The following code fetches the last 500 traffic entries for a given street alongside the corresponding weather. Then it creates a prompt and feeds it to a llama3 model by Ollama on a virtual machine. It stores the prompts and responses to S3 and adds them back to our database in a new table 'traffic_prediction'.

In [None]:
import json
import os
import requests
import boto3
import time
import psycopg2
import re
from psycopg2 import sql
from decimal import Decimal

def get_filtered_traffic_weather_data(street_name):
    query = sql.SQL("""
    SELECT t.jam_factor,
           w.temperature,
           w.description AS weather_description,
           to_char(to_timestamp(t.timestamp), 'YYYY-MM-DD HH24:MI:SS') AS traffic_datetime
    FROM (
        SELECT *,
               ROW_NUMBER() OVER (ORDER BY t.timestamp DESC) AS row_num
        FROM public.traffic_data t
        WHERE t.description LIKE {street_name}
          AND EXTRACT(HOUR FROM to_timestamp(t.timestamp)) NOT BETWEEN 0 AND 4
    ) AS t
    JOIN (
        SELECT *,
               ROW_NUMBER() OVER (ORDER BY w.timestamp DESC) AS row_num
        FROM public.weather_data w
    ) AS w ON t.row_num = w.row_num
    WHERE t.row_num % 4 = 0
    LIMIT 500;
    """).format(street_name=sql.Literal('%' + street_name + '%'))
    return query

def fetch_filtered_traffic_weather_data(street_name):
    conn = None
    results = []
    try:
        conn = psycopg2.connect(
            database=os.environ['DB_NAME'],
            user=os.environ['USERNAME'],
            password=os.environ['PASSWORD'],
            host=os.environ['ENDPOINT'],
            port='5432'
        )
        print("Database connection established.")
        cursor = conn.cursor()
        sql_query = get_filtered_traffic_weather_data(street_name)
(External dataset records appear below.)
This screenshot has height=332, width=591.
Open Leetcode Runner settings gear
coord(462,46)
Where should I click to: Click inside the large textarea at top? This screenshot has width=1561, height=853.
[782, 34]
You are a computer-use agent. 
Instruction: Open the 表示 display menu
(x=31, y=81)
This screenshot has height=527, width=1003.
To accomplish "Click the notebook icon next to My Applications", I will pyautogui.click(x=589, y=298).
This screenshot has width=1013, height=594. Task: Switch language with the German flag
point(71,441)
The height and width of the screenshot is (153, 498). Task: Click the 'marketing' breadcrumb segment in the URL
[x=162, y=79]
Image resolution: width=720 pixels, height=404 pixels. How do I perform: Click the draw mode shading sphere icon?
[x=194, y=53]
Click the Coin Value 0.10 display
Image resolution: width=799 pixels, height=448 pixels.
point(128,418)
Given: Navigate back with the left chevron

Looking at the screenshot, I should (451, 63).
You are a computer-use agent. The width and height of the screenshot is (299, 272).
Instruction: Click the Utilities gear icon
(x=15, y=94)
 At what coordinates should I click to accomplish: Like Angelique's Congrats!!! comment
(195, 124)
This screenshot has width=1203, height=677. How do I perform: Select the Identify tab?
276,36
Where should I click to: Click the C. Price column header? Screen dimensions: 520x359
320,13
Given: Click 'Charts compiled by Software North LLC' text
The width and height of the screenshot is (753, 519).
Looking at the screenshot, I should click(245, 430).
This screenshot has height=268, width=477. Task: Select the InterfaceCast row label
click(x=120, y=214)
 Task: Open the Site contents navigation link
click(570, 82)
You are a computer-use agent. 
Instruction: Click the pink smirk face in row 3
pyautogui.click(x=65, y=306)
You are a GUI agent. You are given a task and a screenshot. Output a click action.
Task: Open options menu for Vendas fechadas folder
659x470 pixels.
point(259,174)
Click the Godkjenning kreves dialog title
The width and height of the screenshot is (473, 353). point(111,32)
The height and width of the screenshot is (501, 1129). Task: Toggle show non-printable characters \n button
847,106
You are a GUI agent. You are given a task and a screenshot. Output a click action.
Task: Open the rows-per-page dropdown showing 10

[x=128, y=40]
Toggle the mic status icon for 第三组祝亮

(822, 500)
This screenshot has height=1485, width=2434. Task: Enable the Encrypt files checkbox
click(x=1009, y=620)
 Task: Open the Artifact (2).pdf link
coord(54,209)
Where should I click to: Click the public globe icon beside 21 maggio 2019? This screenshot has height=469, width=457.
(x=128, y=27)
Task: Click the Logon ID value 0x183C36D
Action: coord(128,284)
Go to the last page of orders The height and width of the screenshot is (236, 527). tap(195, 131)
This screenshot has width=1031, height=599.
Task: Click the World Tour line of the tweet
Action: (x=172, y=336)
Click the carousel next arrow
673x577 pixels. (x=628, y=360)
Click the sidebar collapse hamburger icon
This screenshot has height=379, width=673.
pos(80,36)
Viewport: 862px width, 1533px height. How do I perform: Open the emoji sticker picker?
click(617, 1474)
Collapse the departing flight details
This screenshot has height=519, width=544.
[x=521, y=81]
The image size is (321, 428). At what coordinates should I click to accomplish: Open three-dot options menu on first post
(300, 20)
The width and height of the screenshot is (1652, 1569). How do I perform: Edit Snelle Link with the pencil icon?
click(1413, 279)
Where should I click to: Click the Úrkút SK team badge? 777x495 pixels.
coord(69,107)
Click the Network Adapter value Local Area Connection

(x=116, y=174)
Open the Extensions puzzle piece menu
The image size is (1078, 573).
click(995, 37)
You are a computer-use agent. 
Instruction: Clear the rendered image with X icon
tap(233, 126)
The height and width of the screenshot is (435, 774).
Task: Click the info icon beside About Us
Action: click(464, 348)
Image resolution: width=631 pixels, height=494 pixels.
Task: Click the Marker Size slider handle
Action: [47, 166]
        # Execute the SQL query
        cursor.execute(sql_query)

        # Fetch the results
        results = cursor.fetchall()

        # Close the cursor and connection
        cursor.close()
        print("Data fetched successfully.")

    except psycopg2.Error as e:
        print(f"Database error: {e}")
    finally:
        if conn:
            conn.close()
            print("Database connection closed.")

    return results

def convert_decimal(obj):
    if isinstance(obj, Decimal):
        return float(obj)
    raise TypeError

def create_table_if_not_exists():
    conn = None
    try:
        conn = psycopg2.connect(
            database=os.environ['DB_NAME'],
            user=os.environ['USERNAME'],
            password=os.environ['PASSWORD'],
            host=os.environ['ENDPOINT'],
            port='5432'
        )
        print("Database connection established for table creation check.")
        cursor = conn.cursor()

        # Create table if it does not exist
        create_table_query = """
        CREATE TABLE IF NOT EXISTS public.traffic_prediction (
            id SERIAL PRIMARY KEY,
            prompt TEXT NOT NULL,
            response TEXT NOT NULL,
            timestamp TIMESTAMP NOT NULL
        );
        """
        cursor.execute(create_table_query)

        # Commit the transaction
        conn.commit()

        # Close the cursor and connection
        cursor.close()
        print("Table creation check completed.")

    except psycopg2.Error as e:
        print(f"Database error during table creation check: {e}")
    finally:
        if conn:
            conn.close()
            print("Database connection closed after table creation check.")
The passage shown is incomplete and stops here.